*What the exercise asks*: Which lines below contain the word "width"? Copy each one.

Saved data entries

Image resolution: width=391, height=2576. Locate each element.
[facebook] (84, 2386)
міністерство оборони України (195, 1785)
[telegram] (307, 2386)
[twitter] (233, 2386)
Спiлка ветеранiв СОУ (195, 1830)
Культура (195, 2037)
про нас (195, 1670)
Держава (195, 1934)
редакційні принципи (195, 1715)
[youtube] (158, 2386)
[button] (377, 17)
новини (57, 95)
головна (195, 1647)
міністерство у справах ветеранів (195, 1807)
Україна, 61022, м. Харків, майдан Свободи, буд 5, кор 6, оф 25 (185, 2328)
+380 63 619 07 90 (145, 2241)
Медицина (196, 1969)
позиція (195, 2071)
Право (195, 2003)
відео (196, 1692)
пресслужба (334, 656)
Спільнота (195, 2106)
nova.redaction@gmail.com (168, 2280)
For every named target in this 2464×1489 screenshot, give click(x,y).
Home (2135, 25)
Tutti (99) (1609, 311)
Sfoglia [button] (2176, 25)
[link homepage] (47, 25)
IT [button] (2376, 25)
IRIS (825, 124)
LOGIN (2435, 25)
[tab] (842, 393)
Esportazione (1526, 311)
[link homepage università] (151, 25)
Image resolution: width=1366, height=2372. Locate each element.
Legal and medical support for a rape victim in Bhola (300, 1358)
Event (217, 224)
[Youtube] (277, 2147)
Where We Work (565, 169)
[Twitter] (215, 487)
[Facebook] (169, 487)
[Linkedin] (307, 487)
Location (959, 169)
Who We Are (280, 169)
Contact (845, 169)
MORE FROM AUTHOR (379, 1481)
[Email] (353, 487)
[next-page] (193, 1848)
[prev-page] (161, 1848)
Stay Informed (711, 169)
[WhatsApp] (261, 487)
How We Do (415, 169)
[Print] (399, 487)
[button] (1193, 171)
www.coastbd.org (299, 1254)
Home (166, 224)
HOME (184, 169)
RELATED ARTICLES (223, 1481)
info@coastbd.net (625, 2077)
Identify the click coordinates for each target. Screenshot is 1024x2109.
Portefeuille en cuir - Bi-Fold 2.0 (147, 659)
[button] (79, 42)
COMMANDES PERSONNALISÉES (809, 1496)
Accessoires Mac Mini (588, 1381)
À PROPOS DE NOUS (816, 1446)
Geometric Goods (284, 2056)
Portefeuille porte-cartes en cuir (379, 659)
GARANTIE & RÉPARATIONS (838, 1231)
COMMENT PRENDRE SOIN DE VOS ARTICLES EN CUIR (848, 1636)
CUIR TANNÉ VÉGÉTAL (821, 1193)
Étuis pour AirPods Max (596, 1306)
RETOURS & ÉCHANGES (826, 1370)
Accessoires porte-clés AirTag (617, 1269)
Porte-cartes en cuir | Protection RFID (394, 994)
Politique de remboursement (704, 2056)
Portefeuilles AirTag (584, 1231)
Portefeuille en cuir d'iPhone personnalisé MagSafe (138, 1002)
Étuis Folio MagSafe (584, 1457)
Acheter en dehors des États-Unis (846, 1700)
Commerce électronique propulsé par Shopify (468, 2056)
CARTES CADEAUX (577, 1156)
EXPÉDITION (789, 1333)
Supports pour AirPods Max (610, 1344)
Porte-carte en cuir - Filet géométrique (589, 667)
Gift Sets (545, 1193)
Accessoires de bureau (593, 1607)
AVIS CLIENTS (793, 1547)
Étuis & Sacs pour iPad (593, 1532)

*Expected answer*:
Image resolution: width=391, height=2576. Locate each element.
Image resolution: width=1366, height=2372. Locate each element.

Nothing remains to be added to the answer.